What I have done so far:
I have rearranged the equation to get $z=\sqrt{1-x^2-y^2}$ and thus $N(x,y)=(\frac{x}{\sqrt{1-x^2-y^2}},\frac{y}{\sqrt{1-x^2-y^2}},1)$
Now to calculate the flux the equation is $\iint\limits_{S}\mathbf{f}\cdot\mathbf{n}dS$.
Hence I now have $$4\iint\limits_{S}(x,y, \sqrt{1-x^2-y^2} )\cdot (\frac{x}{\sqrt{1-x^2-y^2}},\frac{y}{\sqrt{1-x^2-y^2}},1)dS$$
$$=4\iint\limits_{S}\frac{1}{\sqrt{-x^2-y^2+1}}dxdy$$
However I don't know how to get the limits for the integral.
Best Answer
In spherical coordinates,
$x = r \cos \theta \sin \phi, y = r \sin \theta \sin \phi, z = r \cos \phi$
Surface area element $dS = r^2 \sin \phi \ d \theta d \phi = \sin \phi \ d \theta d \phi \, $ (as $r = 1$)

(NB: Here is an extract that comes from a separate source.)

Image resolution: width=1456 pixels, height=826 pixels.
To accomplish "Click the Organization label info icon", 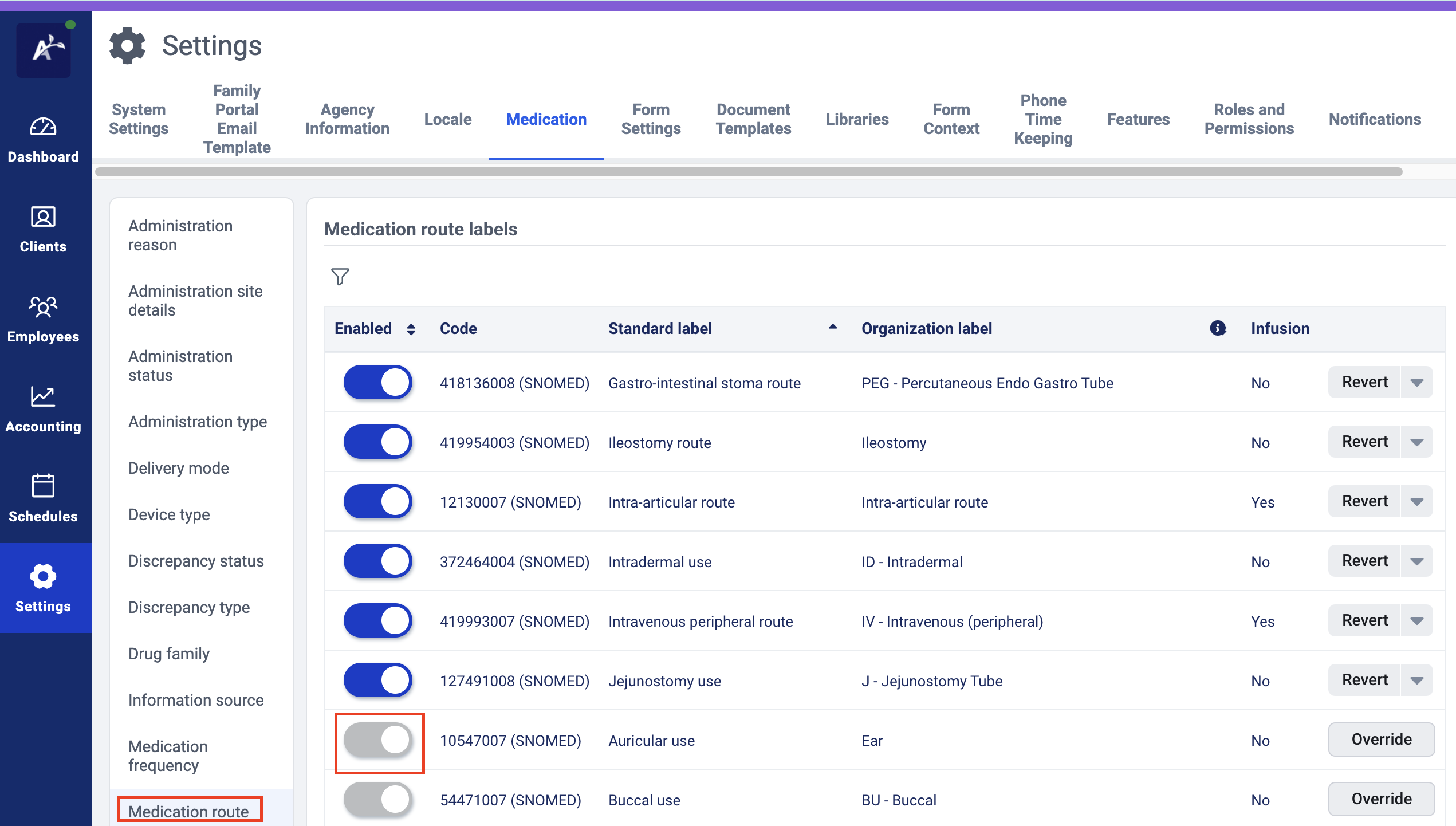I will (x=1218, y=328).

Please note the outward normal vector should be a unit vector pointing directly away from the origin for this surface. So using, $\vec{r} = x \hat{i} + y\hat{j} + z\hat{k} = \cos \theta \sin \phi \, \hat{i} + \sin \theta \sin \phi \, \hat{j} + \cos \phi \,\hat{k}$
$\hat{n} = \frac{\vec{r}}{||r||} = \cos \theta \sin \phi \, \hat{i} + \sin \theta \sin \phi \, \hat{j} + \cos \phi \,\hat{k}$
$\vec{F} = 4r = 4(\cos \theta \sin \phi \, \hat{i} + \sin \theta \sin \phi \, \hat{j} + \cos \phi \,\hat{k})$
$Flux = \displaystyle \iint_S \vec{F} \cdot \hat{n} dS$
$ \displaystyle = 4 \int_0^{\pi} \int_0^{2\pi} (\cos \theta \sin \phi \, \hat{i} + \sin \theta \sin \phi \, \hat{j} + \cos \phi \,\hat{k}) \cdot (\cos \theta \sin \phi \, \hat{i} + \sin \theta \sin \phi \, \hat{j} + \cos \phi \,\hat{k}) \sin \phi \, d\theta d\phi$
$ \displaystyle = 4 \int_0^{\pi} \int_0^{2\pi} \sin \phi d\theta d\phi = 16 \pi$